Hydrogen’s role in enabling countries to reach net-zero targets may be complicated by its indirect, short-term global warming potential, suggests a recent study by environmental non-profit the Environmental Defense Fund (EDF).
The study, titled ‘Climate consequences of hydrogen emissions’ and published in peer-reviewed journal Atmospheric Chemistry and Physics, notes that hydrogen’s warming impact is “overlooked and underestimated”, as the indirect warming effects of the gas may last only a couple of decades—whereas standard methods for measuring climate impacts tend to consider warming potential in the long term.
“When we started looking into [hydrogen], we realised that, even though there was a history of literature pointing out these warming effects of hydrogen, it was almost always communicated using the standard global warming potential with [a] 100-year time horizon,” Ilissa Ocko, climate scientist at EDF and co-author of the paper, tells Hydrogen Economist.
1pc – Hydrogen leak rate in best-case scenario
Hydrogen reacts with hydroxyl radicals—a naturally occurring sink for potent short-term greenhouse gas methane—in the atmosphere, which increases the amount of methane as well as other greenhouse gases such as tropospheric ozone and stratospheric water vapour.

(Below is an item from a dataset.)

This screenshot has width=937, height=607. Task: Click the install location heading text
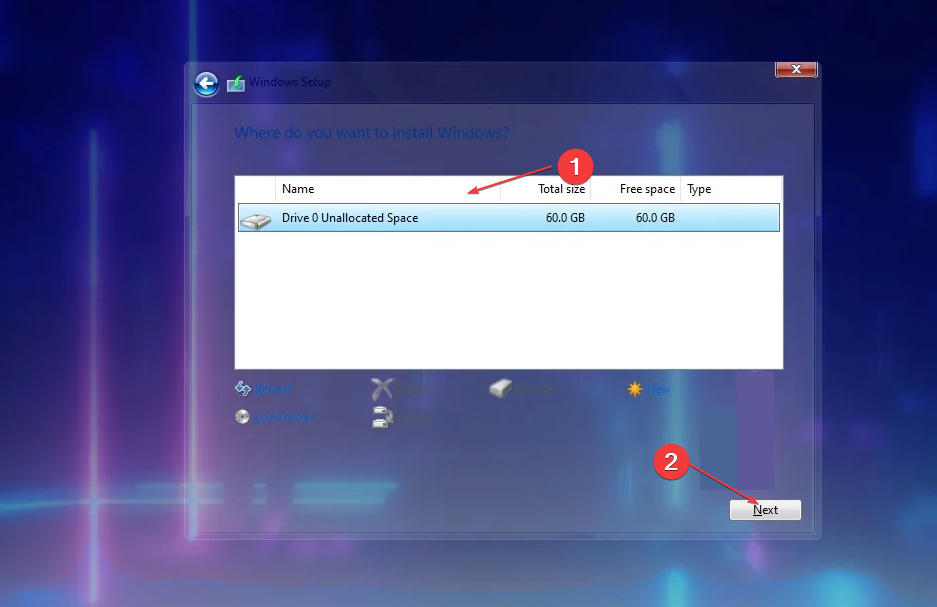point(372,132)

As such, while switching to hydrogen avoids emissions of long-lived greenhouse gas CO₂, hydrogen leaks can both contribute to and deplete the capacity to remove short-lived greenhouse gases.
Assessing what impact scaling up the hydrogen economy would have on the climate in the short term is further complicated by a lack of data on small-scale leaks throughout the value chain.

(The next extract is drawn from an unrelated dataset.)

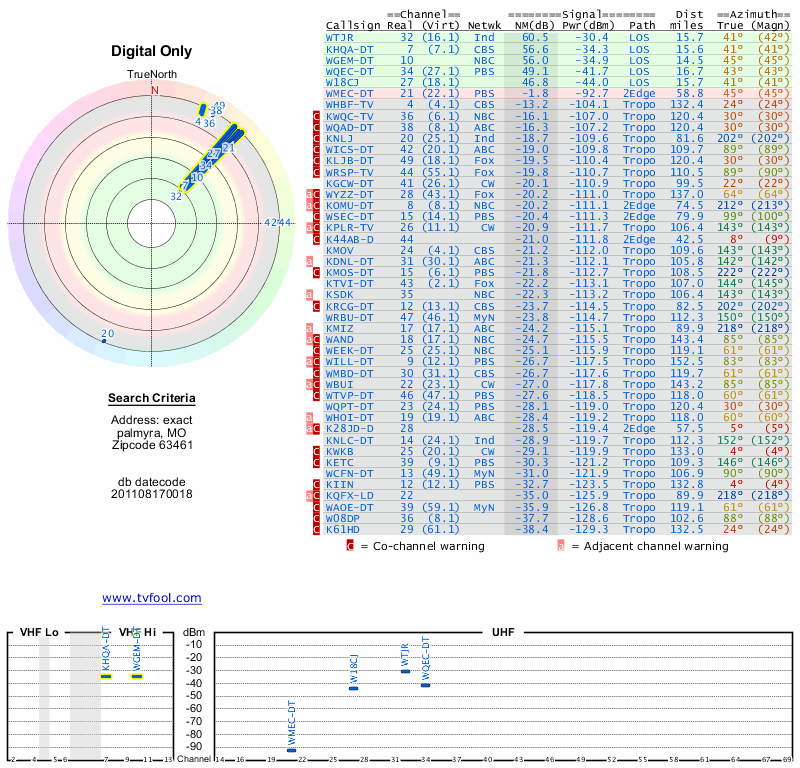Click the co-channel warning legend icon
The width and height of the screenshot is (800, 768).
tap(350, 546)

“We realised it was a very similar issue to what we found ten years ago with natural gas, that there was no data on how much was actually leaking in total,” Ocko says, noting that the scale of small but important hydrogen leaks can be in the parts per billion—too small for most available sensors to measure.
EDF is working with industrial sensor and software developer Aerodyne Research to advance its ability to measure hydrogen leaks to assess the scale of leakage in the existing supply chain.
“We want to start adding it up: how much is leaking from the electrolyser? How much is leaking when you compress it? How much is leaking when you store it? How much is leaking when you move it? When you add it all up, that is when it can become significant,” she says, adding that literature to-date estimates leakage may range from 1-10pc per unit of hydrogen consumed.
While 10pc is on the higher end of estimates and would represent a major loss of valuable product for the industry, the true scale of potential leakage throughout the global supply chain remains unknown.
In the study’s best-case scenario, with a hydrogen and methane leak rate of 1pc, green and blue hydrogen would respectively realise a greater than 95pc and 85pc decrease in warming effect 100 years after switching from fossil fuels, and green would realise this decrease within ten years.
“If you were to minimise your methane leaks… then blue hydrogen should be better for the climate than fossil fuels” Ocko, EDF
But in the worst-case scenario, with a hydrogen leak rate of 10pc and methane leak rate of 3pc, while both forms of hydrogen would still decrease warming 100 years after the switch, blue hydrogen could have a worse climate impact than fossil fuels ten and 20 years on from switching.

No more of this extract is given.